We’ve just released the State of Ransomware in Retail 2022 report, which offers fresh insights into ransomware attack rates, costs and recovery, and ransom payouts by retail organizations over the last year.
The report is based on our annual study of the real-world ransomware experiences of IT professionals, of which 422 respondents belonged to the retail sector, working in mid-sized companies (100-5,000 employees) across 31 countries.
The study reveals an increasingly challenging attack environment, with retail reporting an above-average financial and operational impact of ransomware attacks. It also sheds light onto the relationship between ransomware and cyber insurance, including the role cyber insurance is playing in driving changes to cyber defenses.
Here are the key findings from the report:
- Retail reported a 75% increase in the rate of ransomware attacks over the last year: 77% of organizations were hit in 2021, up from 44% in 2020
- The increased attack rate is part of a cross-sector, global trend.
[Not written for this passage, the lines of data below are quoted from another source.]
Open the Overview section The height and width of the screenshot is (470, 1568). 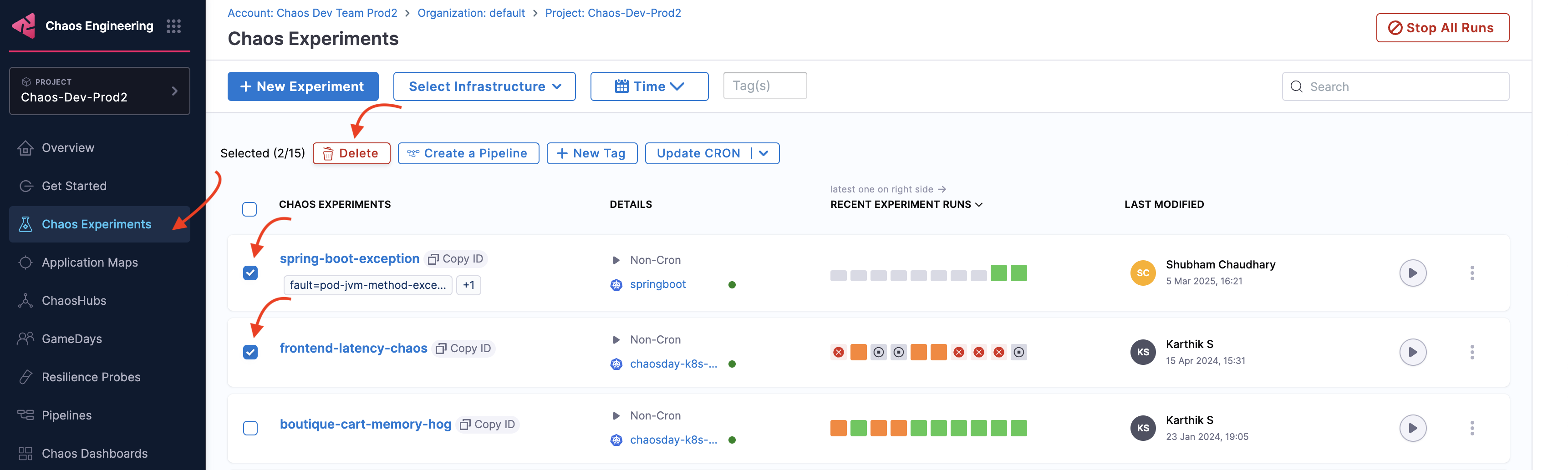point(67,147)
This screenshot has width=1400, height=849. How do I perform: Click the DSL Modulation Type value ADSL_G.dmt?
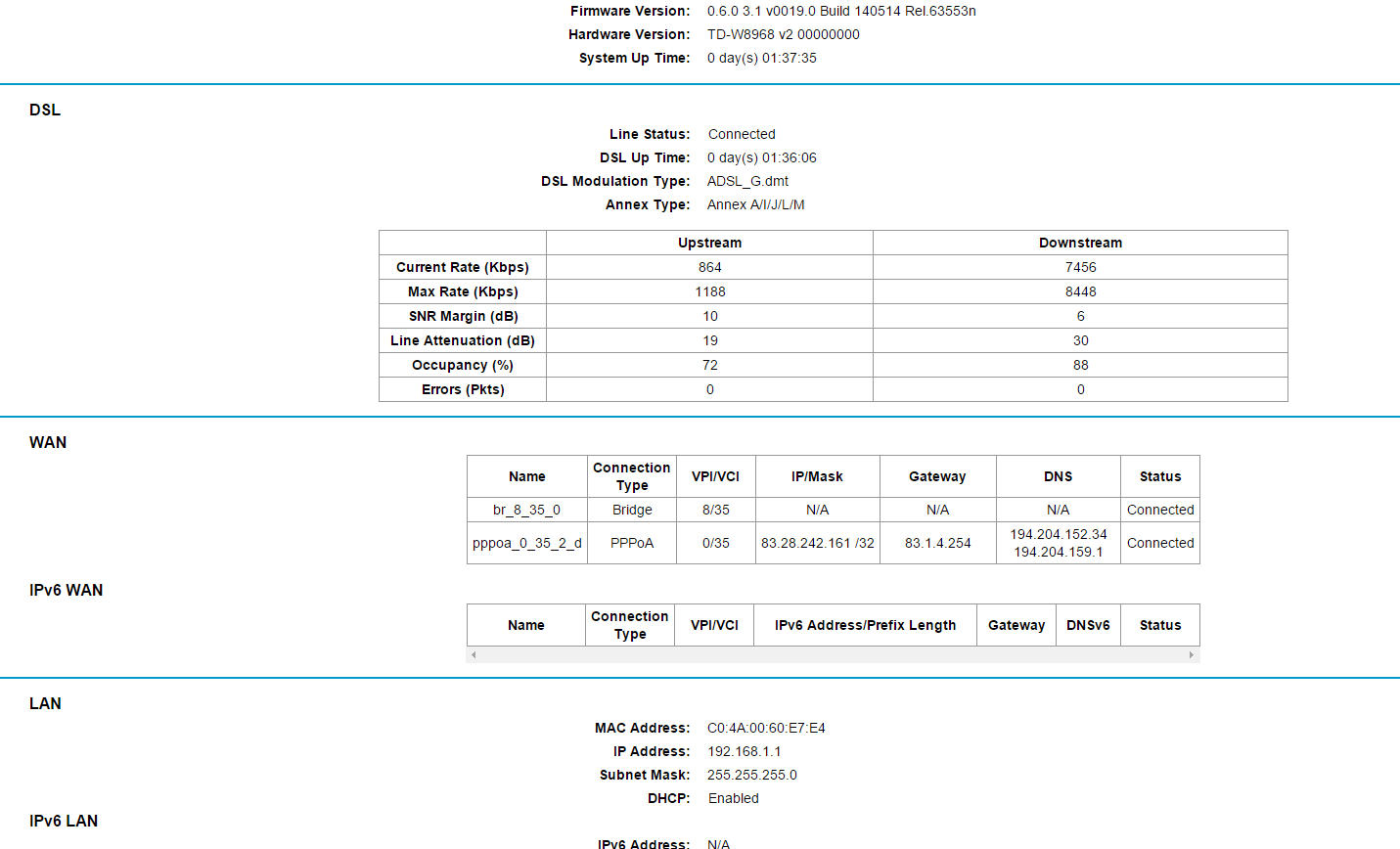point(747,181)
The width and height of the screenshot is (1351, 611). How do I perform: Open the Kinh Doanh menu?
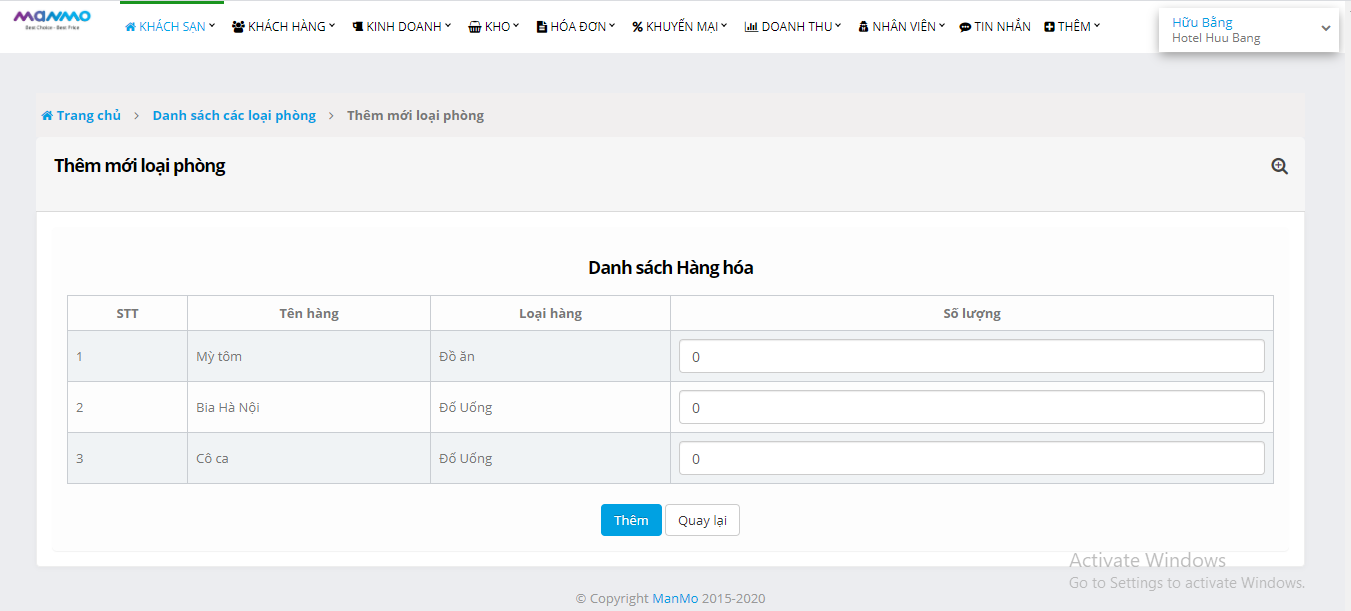pos(402,27)
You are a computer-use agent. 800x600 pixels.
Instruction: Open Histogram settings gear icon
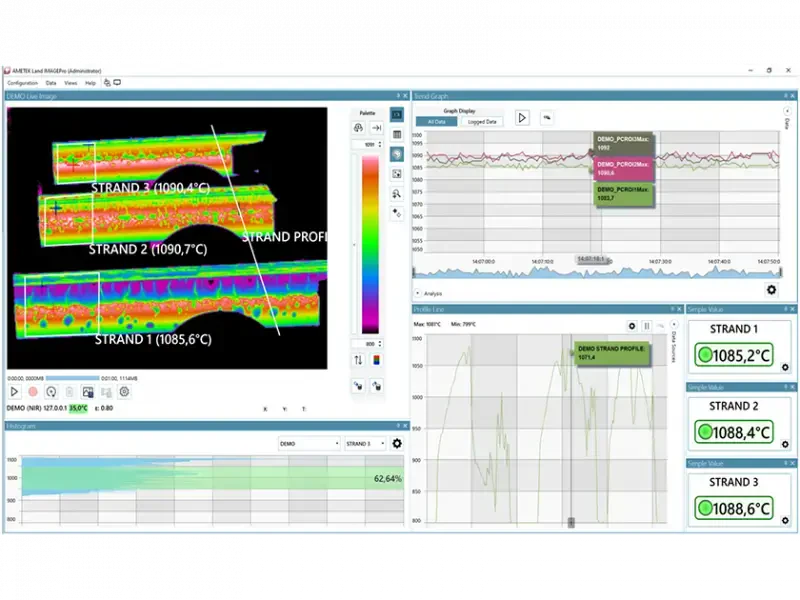point(397,443)
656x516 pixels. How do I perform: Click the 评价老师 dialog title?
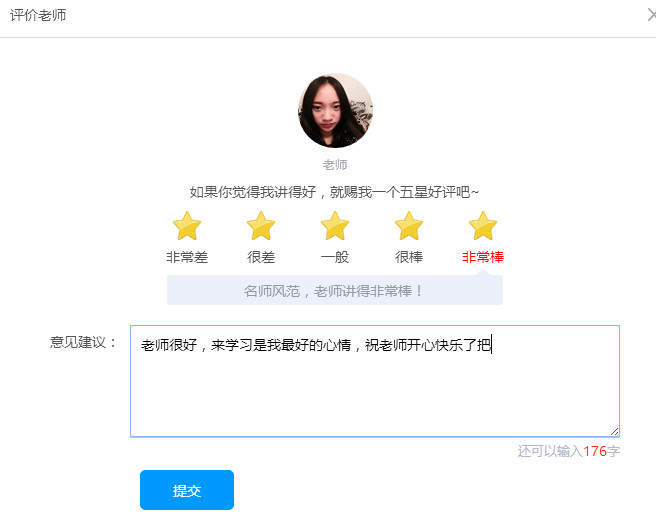click(38, 16)

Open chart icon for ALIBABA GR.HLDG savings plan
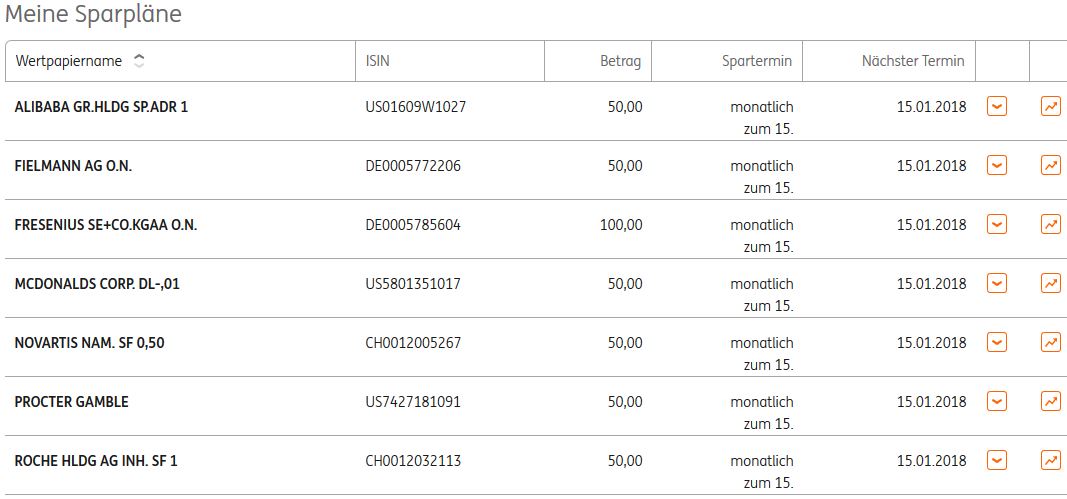[1050, 106]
The retail sector reported the second-highest rate of ransomware attacks across all sectors
- Retail experienced an above-average rate of data encryption at 68%; for comparison, the global average was 65%
- Only 28% of retail respondents said they were able to stop an attack before data could be encrypted – below the global average of 31%
- 49% of retail organizations paid the ransom to restore data – higher than the global average of 46%
- The amount of data restored by retail after paying the ransom dropped from 67% in 2020 to 62% in 2021. Following the same trend, the percentage of retail organizations that got ALL their encrypted data back went down from 9% in 2020 to 5% in 2021. For comparison, the global average in 2021 was 4%.
- The average ransom payment by retail was less than one-third of the cross-sector average: $226,044 in retail vs $812,360 across sectors
- The overall cost to remediate a ransomware attack for retail organizations dropped over the last year, down from US$1.97M in 2020 to US$1.27 in 2021. The cross-sector average was US$1.4M, for comparison.
- 88% of retail organizations reported having cyber insurance coverage against ransomware – the second highest rate across all sectors, compared with the cross-sector average of 83%
- Cyber insurance is driving retail organizations to improve cyber defenses – 97% in retail have upgraded their cyber defenses to secure coverage
- Retail reported a below-average rate of ransom payout by insurance providers at 35% compared to the cross-sector average of 40%
The increasing rate of ransomware attacks in retail demonstrates that adversaries have become considerably more capable of executing attacks at scale by successfully deploying the ransomware-as-a-service model.
Most retail organizations are choosing to reduce the financial risks associated with such attacks by taking cyber insurance. For them, it is reassuring to know that insurers pay some costs in almost all claims. However, the sector has one of the lowest ransom payout rates by cyber insurers.
It is getting harder for organizations, especially in the retail sector, to secure coverage. This has driven almost all retail organizations to make changes to their cyber defenses to improve their cyber insurance positions.